* EXTRAIT DE PAGE *
Je connaissais Ali Ezouik de nom et, surtout, à travers les propos de Ali Abani, autre plasticien libyen de talent (paysagiste de l'école italienne) qui m'avait dit beaucoup de bien de lui et de ses images fulguranes et modernes. Rencontré la semaine dernière sur la terrasse du Café de l'Univers, observatoire sympathique des manifestations de la révolution tunisienne, j'ai pu mesurer l'importance de cet aquarelliste nomade libyen à travers sa personnalité et une monographie qui lui a été consacrée en 2009.(*)
Dans cet ouvrage remarquable qui ne lésine pas sur la qualité des reproductions de ses œuvres et de la mise en page, il y a un croisement de lectures en quatre langues(*) qui démontre comment et combien l'œuvre de cet artiste a été bien reçue en Suisse, à Genève et à Bâle.
Anton Meier notamment, dont l'importante galerie genevoise porte son nom, ne tarit pas d'éloges‑: «Ma première rencontre avec tes aquarelles a été d'abord une grande surprise, un trait de lumière violent, un éblouissement. (…) J'ai appris par Gaspare O. Melcher, qui t'avait rencontré au Caire, que tu venais de la Libye (…) mon étonnement grandissait, car cela contredisait tout, ce que je m'imaginais de l'art contemporain venant de ces pays, complètement inconnus par moi».
Et encore ceci‑: «Je trouvais paradoxal qu'un fils du désert travaille avec l'eau (l'aquarelle). J'ai dû me débarrasser de toutes les idées reçues sur les peintres de l'Afrique du Nord».

* CONSIGNES *
A - Recopiez mot pour mot le passage de l'extrait sur Ali Ezouik qui commence à « Je connaissais Ali Ezouik » et se termine à « Genève et à Bâle. ».
B - Rédigez la suite de l'extrait sur l'aquarelliste libyen Ali Ezouik, à partir de sa dernière phrase.

* DONNÉES FOURNIES *
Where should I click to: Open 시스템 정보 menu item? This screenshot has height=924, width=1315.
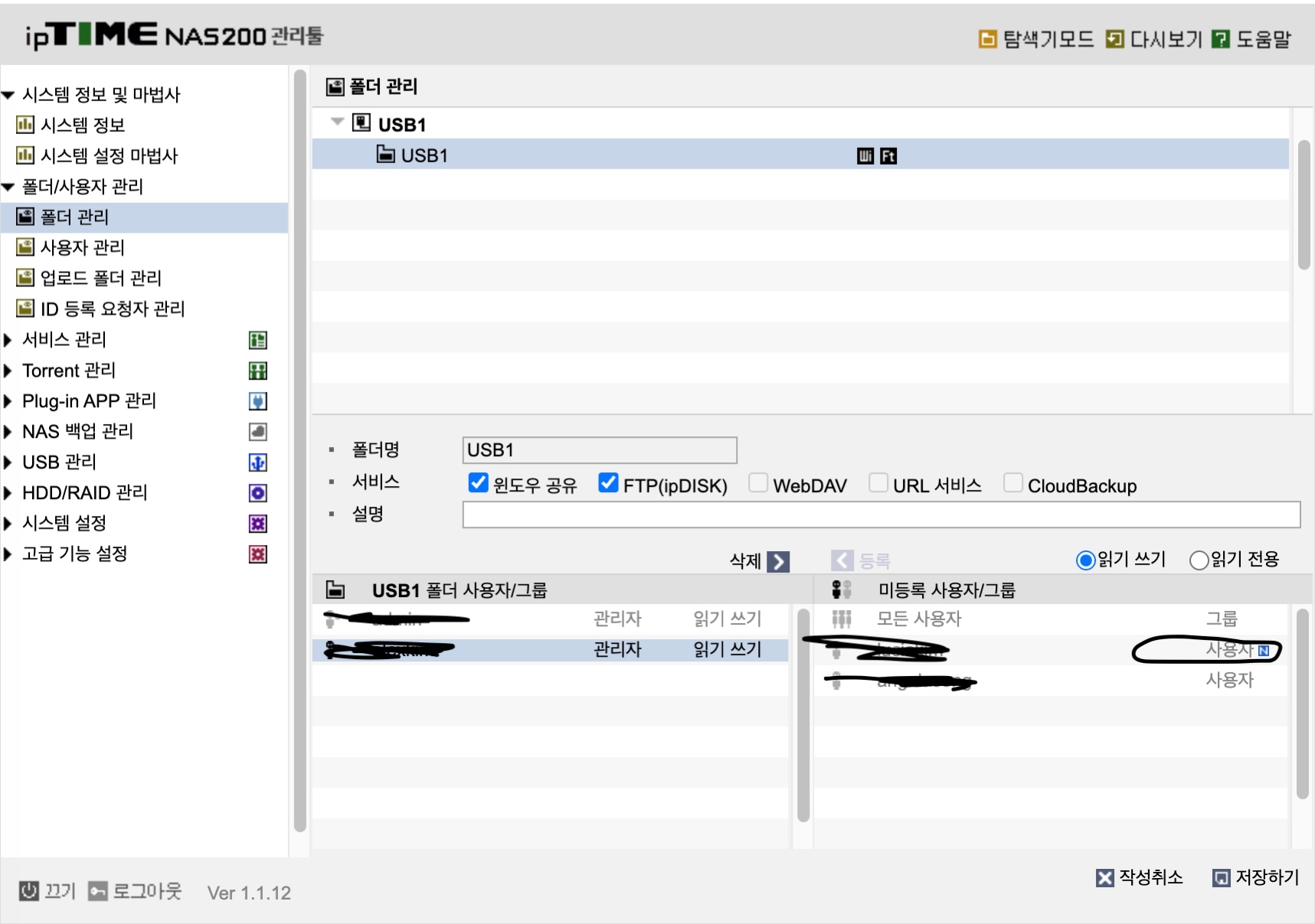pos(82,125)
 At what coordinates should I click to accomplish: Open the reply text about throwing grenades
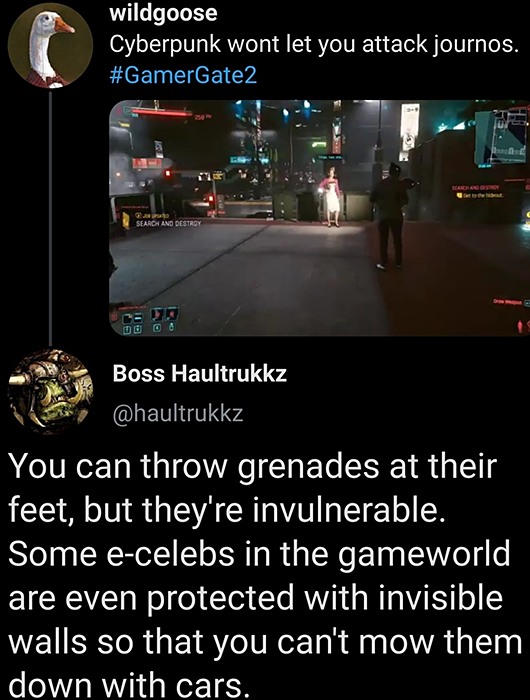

* RÉSULTATS DE L'EXERCICE *
A -
Je connaissais Ali Ezouik de nom et, surtout, à travers les propos de Ali Abani, autre plasticien libyen de talent (paysagiste de l'école italienne) qui m'avait dit beaucoup de bien de lui et de ses images fulguranes et modernes. Rencontré la semaine dernière sur la terrasse du Café de l'Univers, observatoire sympathique des manifestations de la révolution tunisienne, j'ai pu mesurer l'importance de cet aquarelliste nomade libyen à travers sa personnalité et une monographie qui lui a été consacrée en 2009.(*)
Dans cet ouvrage remarquable qui ne lésine pas sur la qualité des reproductions de ses œuvres et de la mise en page, il y a un croisement de lectures en quatre langues(*) qui démontre comment et combien l'œuvre de cet artiste a été bien reçue en Suisse, à Genève et à Bâle.

B -
En 2007, les œuvres de Ali Ezouik firent partie de la grande exposition Watercolors et suscitèrent l'admiration du public genevois.L'artiste y présentait, dans la technique du grand lavis, des œuvres où les formes et les figures, reconnaissables à vue d'œil, s'enchevêtrent à la façon dont les Egyptiens élaboraient leurs hiéroglyphes ou sortes de pictogrammes d'alphabets inconnus et mystérieux et dont il est difficile de trouver le code. Le sieur Meier dira à ce sujet‑: «Un melon, un bouc, une naissance, un scarabée, une déclaration d'amour dont le code me manque, un singe devant une montagne, le plaisir devant une coupe de fruits exotiques… des animaux étranges. J'étais fasciné». Tous ces titres d'œuvres et bien d'autres qui forment une sorte de catalogue raisonné, ont donc été l'objet d'une curiosité intense de la part des intervenants à cette monographie et dont le Pr Thomas Knubben des Universités de Tübingen et de Bordeaux.
Le code de Ali Ezouik
Ce monde coloré de l'aquarelle, comme déversé spontanément sur le papier arche ou canson, est systématiquement codifié pour obtenir telle ou telle figure, selon la «bulle» aqueuse, pour se mettre au service de tel ou tel alphabet du signe. Le thème naît donc spontanément comme les dessins et aquarelles d'Henri Michaux et même dans le parcours tunisien de Paul Klee en 1914 de Sidi Bou Saïd à Kairouan en passant par Radès et Hammamet. C'est d'ailleurs ce qui a tout à la fois intrigué et fasciné nos amis suisses de voir qu'un tel jardin d'alphabets luxuriants de couleurs et de lumières était non seulement moderne, mais, qui plus est, était l'œuvre d'un autochtone de l'Afrique du Nord.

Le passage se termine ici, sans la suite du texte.